WAWADIA Update #10 /// “Lazy people can’t practice”: Thoughts On a Yoga Meme

How would "lazy" apply to the person who has already jumped right in? I only ever hear committed practitioners and teachers quoting it. To me it smacks of an in-group encourashame. I.e., you can be young, old, sick, weak when you start, and as you continue. But once you’ve committed to the system, you really don’t want to be lazy. It sounds like it could be a joke meant to stiffen the resolve of people in doubt. In my work on injuries, I'm very interested in the lag time between when a person first suspects that something is too intense or painful for them in practice, and when they actually stop or alter practice.
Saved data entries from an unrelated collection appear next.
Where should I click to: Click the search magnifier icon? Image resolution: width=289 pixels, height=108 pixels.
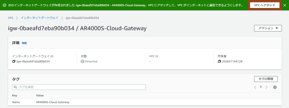pyautogui.click(x=15, y=87)
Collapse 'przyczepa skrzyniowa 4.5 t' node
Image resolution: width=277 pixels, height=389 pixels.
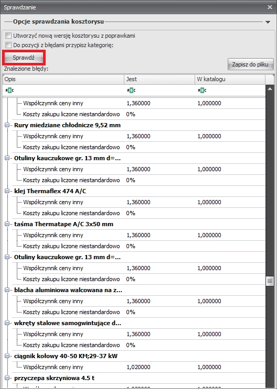pyautogui.click(x=7, y=378)
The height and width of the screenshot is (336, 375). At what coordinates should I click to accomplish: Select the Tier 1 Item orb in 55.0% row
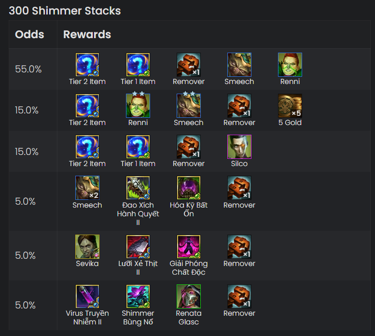[138, 65]
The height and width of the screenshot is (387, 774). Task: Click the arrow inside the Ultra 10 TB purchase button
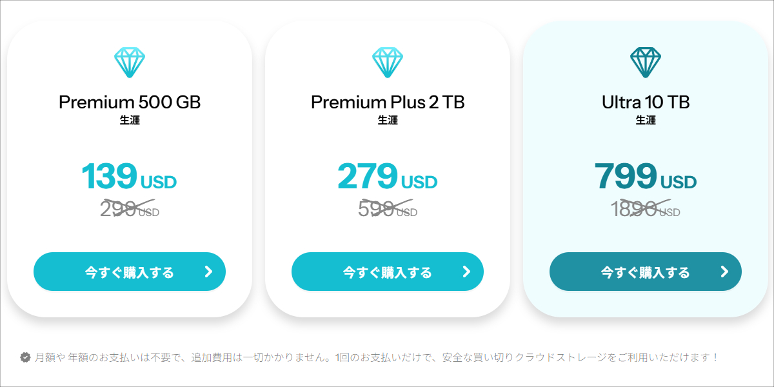[x=724, y=272]
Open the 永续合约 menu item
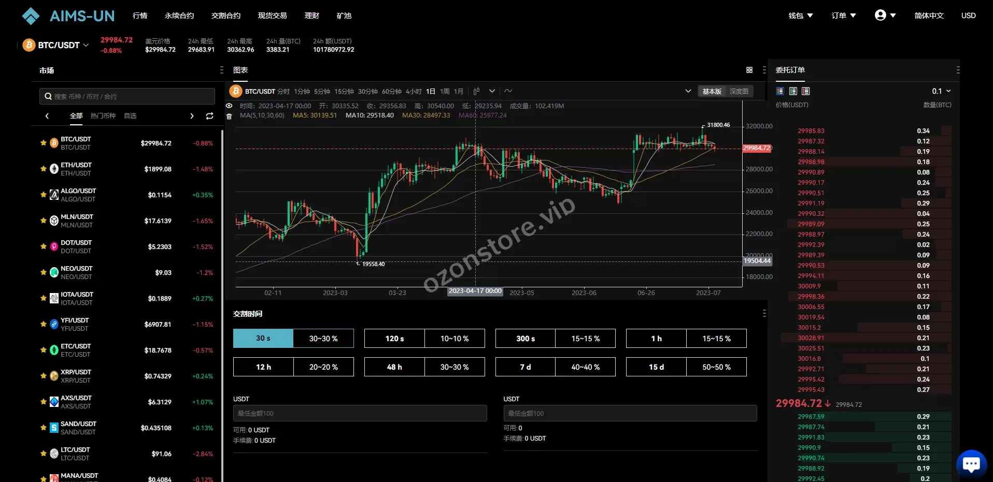The height and width of the screenshot is (482, 993). 179,16
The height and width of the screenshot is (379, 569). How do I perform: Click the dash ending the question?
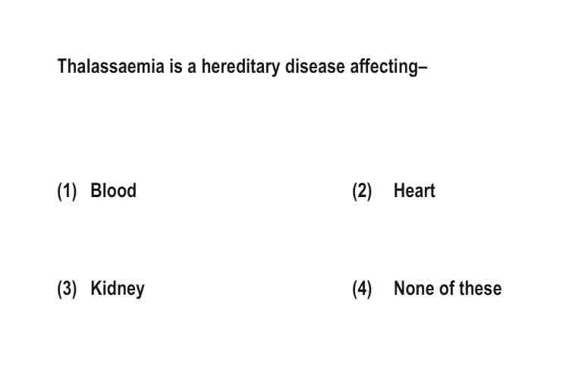[423, 67]
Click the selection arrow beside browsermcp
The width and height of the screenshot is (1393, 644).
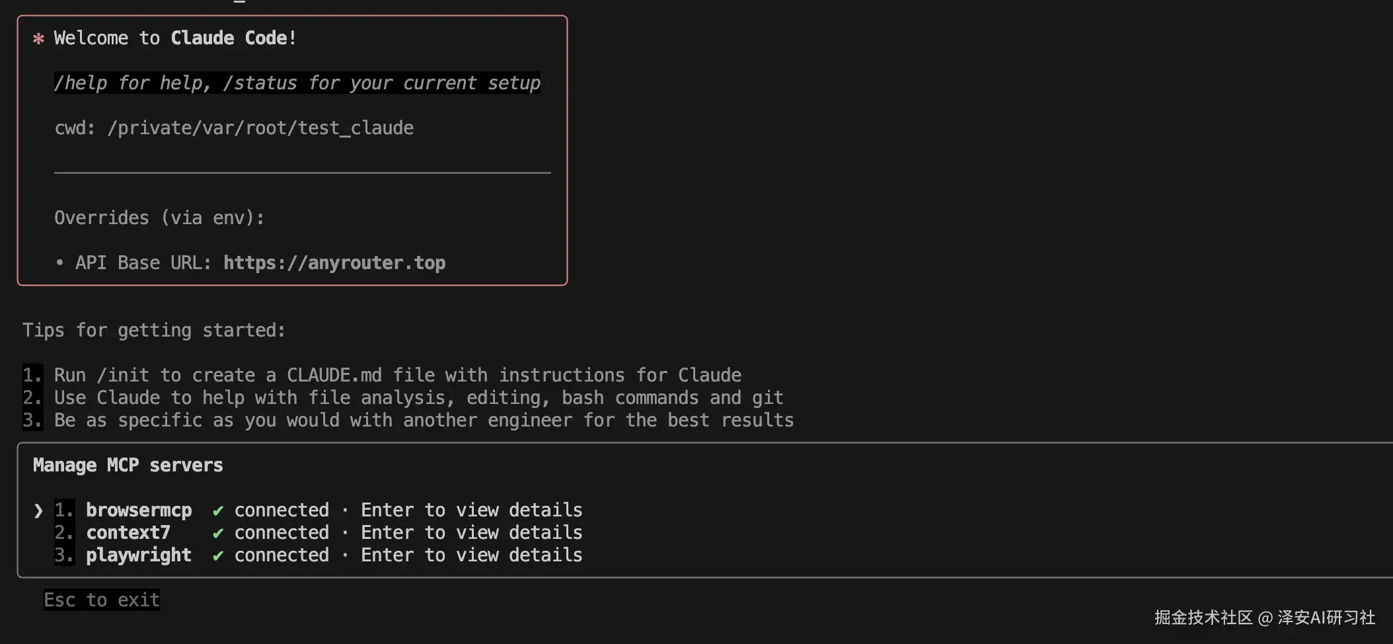click(38, 510)
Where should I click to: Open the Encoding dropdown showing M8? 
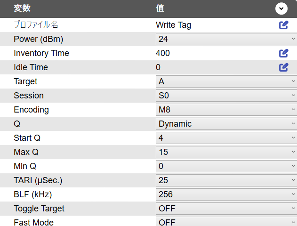click(x=226, y=110)
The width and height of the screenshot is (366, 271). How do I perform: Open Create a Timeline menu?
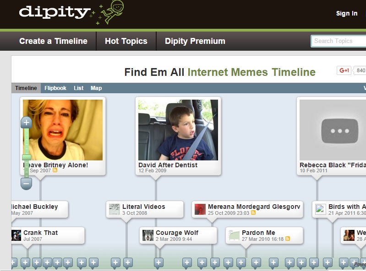[53, 41]
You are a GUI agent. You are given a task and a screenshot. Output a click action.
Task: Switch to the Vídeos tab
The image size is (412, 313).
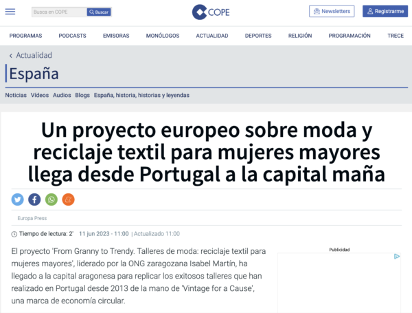coord(40,95)
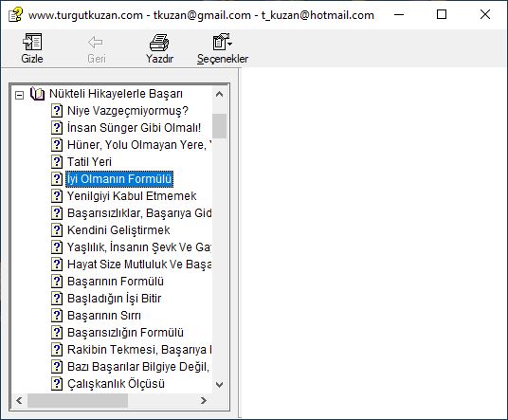
Task: Click the up arrow of the vertical scrollbar
Action: tap(219, 94)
In between those two points comes a litany of things they are told and learn to tell themselves -- "pain is an opening", "practice requires commitment" etc. -- about the necessity of continuing. It's also in this period that repetitive strain can evolve into chronic injury.
June 15, 2014

WAWADIA update #6 /// “I Was Addicted to Practice”: A Senior Teacher Changes Her Path

Diane wasn't just practicing "addictively", as she says, in order to self-regulate. Her professional attainments and authority as a teacher depended upon that commitment, and upon her students seeing it in action. So regardless of whether her students practiced as hard as her (and many, including her daughter Kathryn, did), the rigour of Diane's practice was a community ideal. She was in the paradoxical position of performing an intensity that inspired others, including me, but was destroying her tissues. Not only did nobody see the pain that she herself was ignoring, the movements that were causing that pain were actually interpreted by others as beautiful or pleasurable, or both.